Teaching Practices for Enactment of Socio-scientific Issues Instruction: An Instrumental Case Study of an Experienced Biology Teacher
Research in Science Education
The identification of high-leverage teaching practices that can be improved through targeted practice should contribute to the enhancement of teachers’ facilitation of instruction and improve student learning outcomes. Researchers have begun to identify subject-specific teaching practices that are expected to enhance science teaching specifically. However, it is not clear what teaching practices look like in classrooms engaging students in learning science through socio-scientific issues. In this instrumental case study, we set out to identify those practices that an experienced secondary biology teacher employed during her successful enactment of socio-scientific issues (SSI) instruction about antibiotic resistance. Using both deductive codes from the literature and inductive coding, we analyzed nine 90-min video-taped lessons that comprised the unit. We identified science teaching practices that were particularly important for her enactment, as well as SSI-specific teaching practices not previously identified in the teaching practices literature, which included contextualizing teaching and learning in the issue, challenging students to analyze the issue from multiple perspectives, and urging students to employ skepticism when analyzing potentially biased information regarding the issue.

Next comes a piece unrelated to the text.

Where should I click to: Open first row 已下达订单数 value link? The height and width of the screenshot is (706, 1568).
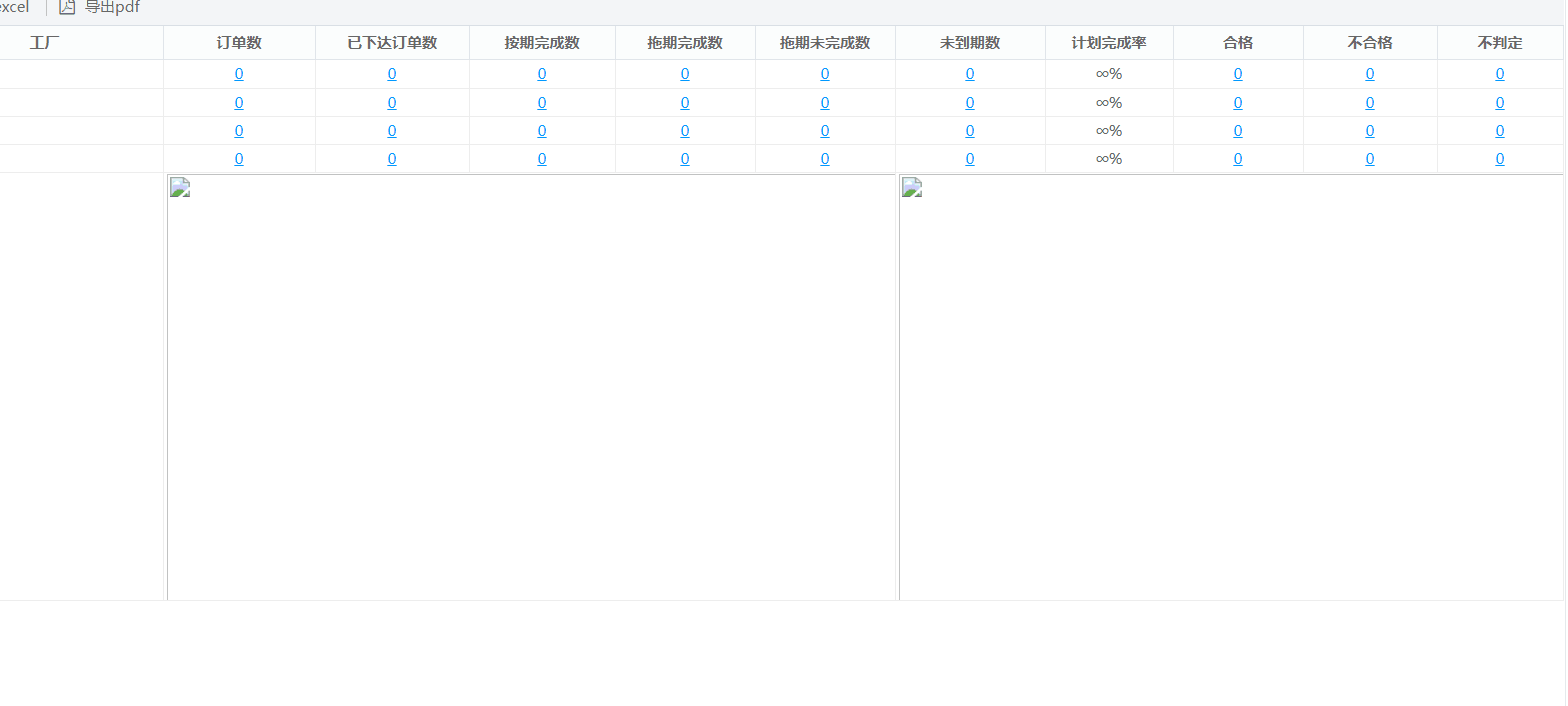point(392,74)
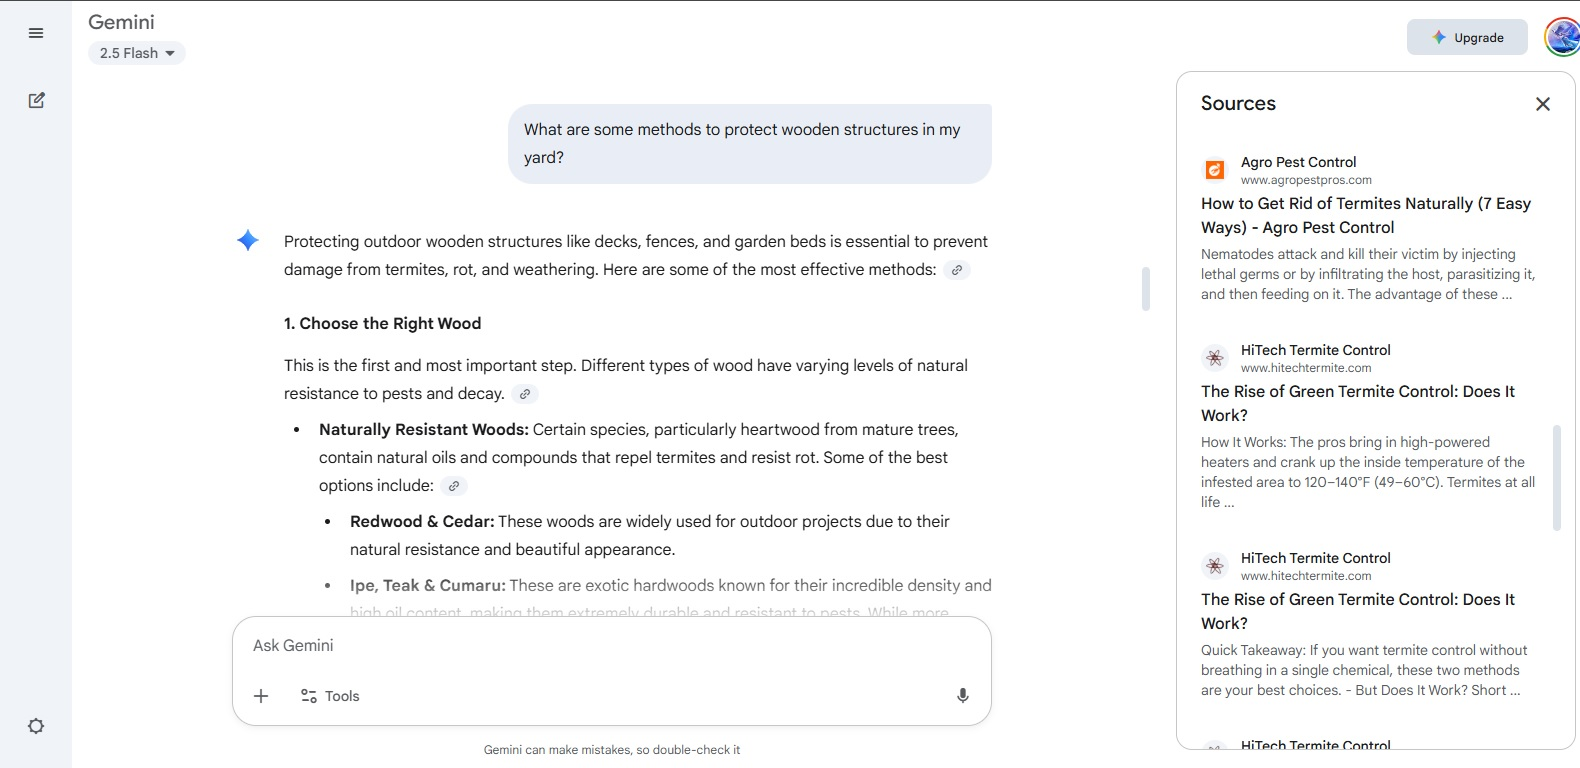Click the Upgrade button
This screenshot has height=768, width=1580.
1467,37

These findings suggest that the manner in which teachers are currently being prepared is likely lacking in terms of helping teachers develop a full suite of teaching practices that contribute to the successful enactment of SSI instruction. Further research directed at how ideal SSI instruction is achieved and identifying those practices that are requisite to doing so is recommended.
Owens, David C., Troy D. Sadler, Patricia Friedrichsen.
"Teaching Practices for Enactment of Socio-scientific Issues Instruction: An Instrumental Case Study of an Experienced Biology Teacher."
Research in Science Education, 51: 375-398: Springer.